Use the worker_threads module to create workers for CPU-intensive tasks.

const { Worker } = require('worker_threads')

const runWorker = (data) => {
  return new Promise((resolve, reject) => {
    const worker = new Worker('./worker.js', {
      workerData: data
    })

    worker.on('message', resolve)
    worker.on('error', reject)
    worker.on('exit', (code) => {
      if (code !== 0) {
        reject(new Error(`Worker stopped with exit code ${code}`))
      }
    })
  })
}

runWorker({ numbers: [1, 2, 3, 4, 5] })
  .then(result => console.log('Result:', result))

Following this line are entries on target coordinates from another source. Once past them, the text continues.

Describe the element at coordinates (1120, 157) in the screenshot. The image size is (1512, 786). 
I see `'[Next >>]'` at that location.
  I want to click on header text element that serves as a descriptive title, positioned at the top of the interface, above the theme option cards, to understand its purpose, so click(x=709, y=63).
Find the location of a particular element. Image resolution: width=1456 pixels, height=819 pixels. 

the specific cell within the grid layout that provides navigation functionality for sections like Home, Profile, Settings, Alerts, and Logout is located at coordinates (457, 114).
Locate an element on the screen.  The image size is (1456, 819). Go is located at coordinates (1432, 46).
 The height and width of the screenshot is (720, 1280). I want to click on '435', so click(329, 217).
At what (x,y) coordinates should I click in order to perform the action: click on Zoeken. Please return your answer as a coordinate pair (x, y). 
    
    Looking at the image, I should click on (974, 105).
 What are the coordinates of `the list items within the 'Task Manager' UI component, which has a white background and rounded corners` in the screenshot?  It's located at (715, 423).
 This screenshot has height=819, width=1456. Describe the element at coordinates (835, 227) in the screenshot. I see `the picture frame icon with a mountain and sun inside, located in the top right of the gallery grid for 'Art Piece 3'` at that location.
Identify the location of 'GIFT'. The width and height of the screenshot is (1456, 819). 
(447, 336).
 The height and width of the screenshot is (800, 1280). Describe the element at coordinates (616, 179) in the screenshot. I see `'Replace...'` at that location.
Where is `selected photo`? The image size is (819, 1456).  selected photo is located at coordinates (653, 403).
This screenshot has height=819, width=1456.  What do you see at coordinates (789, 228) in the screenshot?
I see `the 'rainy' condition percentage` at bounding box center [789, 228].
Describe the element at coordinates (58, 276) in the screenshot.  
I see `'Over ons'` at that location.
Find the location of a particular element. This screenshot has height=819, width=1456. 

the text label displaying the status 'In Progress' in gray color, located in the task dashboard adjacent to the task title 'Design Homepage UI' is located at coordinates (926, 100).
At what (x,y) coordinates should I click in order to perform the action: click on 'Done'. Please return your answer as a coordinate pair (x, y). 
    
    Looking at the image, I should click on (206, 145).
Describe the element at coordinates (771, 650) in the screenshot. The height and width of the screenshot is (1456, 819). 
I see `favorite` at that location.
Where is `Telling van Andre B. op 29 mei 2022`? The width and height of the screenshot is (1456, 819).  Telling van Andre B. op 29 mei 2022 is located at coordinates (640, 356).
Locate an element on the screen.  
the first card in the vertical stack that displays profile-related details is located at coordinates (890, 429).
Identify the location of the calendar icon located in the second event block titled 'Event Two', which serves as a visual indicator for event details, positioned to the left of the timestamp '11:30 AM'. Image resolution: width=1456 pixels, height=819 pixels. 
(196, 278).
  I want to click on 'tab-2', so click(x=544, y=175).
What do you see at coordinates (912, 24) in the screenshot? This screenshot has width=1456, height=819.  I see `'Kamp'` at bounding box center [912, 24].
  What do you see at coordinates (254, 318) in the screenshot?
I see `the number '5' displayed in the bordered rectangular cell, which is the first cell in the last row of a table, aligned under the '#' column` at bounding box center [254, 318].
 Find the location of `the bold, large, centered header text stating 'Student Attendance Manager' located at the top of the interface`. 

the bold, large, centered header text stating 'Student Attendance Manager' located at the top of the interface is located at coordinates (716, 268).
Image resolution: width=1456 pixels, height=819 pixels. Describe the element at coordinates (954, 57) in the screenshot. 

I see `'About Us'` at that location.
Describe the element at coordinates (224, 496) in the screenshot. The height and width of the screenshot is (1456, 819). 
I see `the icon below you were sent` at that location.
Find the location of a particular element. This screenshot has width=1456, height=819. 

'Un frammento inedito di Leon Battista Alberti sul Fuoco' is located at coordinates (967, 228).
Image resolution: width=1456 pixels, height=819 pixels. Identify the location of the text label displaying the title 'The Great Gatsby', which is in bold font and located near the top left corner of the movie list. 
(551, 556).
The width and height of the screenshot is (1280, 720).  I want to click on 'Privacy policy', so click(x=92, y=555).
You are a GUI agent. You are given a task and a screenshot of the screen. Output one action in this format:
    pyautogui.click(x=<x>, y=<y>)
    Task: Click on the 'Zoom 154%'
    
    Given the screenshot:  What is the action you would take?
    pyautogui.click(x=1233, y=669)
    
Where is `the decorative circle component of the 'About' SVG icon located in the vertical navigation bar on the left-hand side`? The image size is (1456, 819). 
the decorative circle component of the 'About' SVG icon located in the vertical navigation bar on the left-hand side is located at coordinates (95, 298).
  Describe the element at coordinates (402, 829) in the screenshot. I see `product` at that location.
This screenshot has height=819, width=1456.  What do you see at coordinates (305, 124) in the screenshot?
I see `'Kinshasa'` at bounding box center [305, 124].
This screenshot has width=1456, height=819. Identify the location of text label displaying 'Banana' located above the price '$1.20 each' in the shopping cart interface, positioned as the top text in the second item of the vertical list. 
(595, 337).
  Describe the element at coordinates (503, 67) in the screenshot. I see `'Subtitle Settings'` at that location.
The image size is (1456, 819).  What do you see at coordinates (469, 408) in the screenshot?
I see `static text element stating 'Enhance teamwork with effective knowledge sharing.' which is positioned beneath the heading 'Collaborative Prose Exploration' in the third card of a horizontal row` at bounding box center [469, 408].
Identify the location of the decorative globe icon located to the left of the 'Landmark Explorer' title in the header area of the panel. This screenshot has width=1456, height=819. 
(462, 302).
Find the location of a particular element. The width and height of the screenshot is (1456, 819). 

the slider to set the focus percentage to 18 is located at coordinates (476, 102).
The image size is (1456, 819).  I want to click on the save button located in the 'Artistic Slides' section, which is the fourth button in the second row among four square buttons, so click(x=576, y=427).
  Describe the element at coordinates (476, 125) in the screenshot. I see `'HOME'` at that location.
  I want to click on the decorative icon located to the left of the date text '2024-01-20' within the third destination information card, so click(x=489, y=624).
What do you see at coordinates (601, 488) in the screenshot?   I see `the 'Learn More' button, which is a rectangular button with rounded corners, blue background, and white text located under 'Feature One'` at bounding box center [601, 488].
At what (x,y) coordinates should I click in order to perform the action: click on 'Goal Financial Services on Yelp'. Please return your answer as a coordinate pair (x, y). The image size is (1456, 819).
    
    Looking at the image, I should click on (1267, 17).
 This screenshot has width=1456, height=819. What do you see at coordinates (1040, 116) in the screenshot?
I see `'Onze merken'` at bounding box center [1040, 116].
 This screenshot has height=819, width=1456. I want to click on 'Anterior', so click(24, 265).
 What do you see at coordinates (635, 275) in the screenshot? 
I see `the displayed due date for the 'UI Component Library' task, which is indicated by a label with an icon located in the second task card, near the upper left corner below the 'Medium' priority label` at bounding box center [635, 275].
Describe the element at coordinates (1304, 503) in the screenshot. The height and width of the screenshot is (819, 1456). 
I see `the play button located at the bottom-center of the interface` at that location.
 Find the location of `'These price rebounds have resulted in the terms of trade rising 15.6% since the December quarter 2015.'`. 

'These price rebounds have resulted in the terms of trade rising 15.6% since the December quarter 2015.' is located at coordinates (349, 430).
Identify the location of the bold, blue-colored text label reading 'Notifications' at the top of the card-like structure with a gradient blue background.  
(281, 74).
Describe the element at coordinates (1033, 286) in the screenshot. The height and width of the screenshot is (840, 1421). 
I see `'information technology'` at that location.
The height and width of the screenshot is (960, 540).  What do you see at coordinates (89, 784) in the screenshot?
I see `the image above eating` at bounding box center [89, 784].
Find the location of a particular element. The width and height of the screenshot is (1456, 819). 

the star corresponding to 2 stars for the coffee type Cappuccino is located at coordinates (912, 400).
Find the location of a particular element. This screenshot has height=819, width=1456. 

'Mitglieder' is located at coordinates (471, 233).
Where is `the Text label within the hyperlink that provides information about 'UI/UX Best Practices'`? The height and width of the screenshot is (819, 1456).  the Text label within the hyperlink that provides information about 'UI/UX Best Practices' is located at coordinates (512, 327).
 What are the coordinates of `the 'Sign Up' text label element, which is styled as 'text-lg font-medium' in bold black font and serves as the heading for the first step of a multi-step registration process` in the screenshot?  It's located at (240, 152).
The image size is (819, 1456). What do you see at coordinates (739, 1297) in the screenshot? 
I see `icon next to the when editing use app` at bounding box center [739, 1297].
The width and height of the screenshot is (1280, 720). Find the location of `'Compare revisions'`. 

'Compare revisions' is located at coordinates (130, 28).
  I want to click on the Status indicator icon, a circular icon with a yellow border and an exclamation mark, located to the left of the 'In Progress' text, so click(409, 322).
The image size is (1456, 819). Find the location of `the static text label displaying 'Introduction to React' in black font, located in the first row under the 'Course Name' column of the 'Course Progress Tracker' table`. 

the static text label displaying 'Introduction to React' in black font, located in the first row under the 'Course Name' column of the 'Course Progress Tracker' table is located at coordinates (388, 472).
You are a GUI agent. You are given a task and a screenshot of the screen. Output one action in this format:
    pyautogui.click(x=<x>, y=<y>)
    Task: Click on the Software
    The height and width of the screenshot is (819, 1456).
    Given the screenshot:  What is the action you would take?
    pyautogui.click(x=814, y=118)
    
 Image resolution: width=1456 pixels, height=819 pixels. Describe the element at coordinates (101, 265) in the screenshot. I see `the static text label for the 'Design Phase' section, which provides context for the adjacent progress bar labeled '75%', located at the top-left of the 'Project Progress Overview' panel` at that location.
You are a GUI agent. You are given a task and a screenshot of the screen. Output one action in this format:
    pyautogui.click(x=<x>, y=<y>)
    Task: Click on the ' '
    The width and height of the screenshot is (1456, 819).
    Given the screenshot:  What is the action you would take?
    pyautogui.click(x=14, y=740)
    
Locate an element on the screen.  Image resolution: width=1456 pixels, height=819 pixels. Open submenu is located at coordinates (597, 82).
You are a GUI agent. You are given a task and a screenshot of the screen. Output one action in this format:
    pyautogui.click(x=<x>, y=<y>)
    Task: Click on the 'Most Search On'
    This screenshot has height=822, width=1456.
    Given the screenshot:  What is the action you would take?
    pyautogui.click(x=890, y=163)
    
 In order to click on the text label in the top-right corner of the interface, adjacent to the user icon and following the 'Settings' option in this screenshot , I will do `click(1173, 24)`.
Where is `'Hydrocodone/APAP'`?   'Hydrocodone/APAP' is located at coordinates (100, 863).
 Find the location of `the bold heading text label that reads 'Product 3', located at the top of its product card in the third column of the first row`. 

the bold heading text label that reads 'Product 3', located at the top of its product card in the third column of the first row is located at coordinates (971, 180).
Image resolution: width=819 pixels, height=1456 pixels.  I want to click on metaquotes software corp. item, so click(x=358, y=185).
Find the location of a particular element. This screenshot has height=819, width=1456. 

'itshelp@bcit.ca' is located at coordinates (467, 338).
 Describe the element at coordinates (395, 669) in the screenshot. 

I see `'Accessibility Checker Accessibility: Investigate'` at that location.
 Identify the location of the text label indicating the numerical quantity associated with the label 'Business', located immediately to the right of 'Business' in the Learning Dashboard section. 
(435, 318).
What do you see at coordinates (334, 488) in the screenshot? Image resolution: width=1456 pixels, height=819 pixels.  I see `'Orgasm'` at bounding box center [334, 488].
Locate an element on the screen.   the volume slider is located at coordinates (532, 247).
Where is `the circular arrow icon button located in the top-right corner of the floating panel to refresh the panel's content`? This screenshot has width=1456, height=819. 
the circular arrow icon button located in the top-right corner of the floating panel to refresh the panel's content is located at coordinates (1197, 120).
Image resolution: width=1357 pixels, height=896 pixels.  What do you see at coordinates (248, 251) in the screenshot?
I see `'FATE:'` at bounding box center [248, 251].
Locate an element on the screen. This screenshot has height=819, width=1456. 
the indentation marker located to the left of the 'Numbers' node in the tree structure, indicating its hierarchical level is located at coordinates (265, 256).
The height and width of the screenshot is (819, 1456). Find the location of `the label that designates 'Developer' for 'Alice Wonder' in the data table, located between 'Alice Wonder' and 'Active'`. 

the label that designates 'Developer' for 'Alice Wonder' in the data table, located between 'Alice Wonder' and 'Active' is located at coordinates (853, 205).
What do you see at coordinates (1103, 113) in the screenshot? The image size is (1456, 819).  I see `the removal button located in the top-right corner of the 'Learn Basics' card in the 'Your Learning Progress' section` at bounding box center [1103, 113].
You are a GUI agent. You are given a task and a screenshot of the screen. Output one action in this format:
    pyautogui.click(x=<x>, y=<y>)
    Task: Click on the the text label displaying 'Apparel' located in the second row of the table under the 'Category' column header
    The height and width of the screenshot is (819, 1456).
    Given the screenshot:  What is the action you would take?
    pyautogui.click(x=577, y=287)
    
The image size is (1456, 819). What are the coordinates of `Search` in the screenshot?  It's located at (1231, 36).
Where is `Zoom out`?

Here a new Worker is created pointing to a worker script file. The workerData option passes data to the worker thread. Event listeners handle the worker’s response message, errors, and exit events. The worker runs in a separate thread, allowing the main thread to remain responsive while processing completes.

Best Practice Note:

This is the approach we use in CoreUI backend services for image processing and data transformation tasks. Create a worker pool for recurring tasks to avoid thread creation overhead, limit concurrent workers based on CPU cores, and use worker threads for CPU-bound tasks only—use async operations for I/O-bound tasks.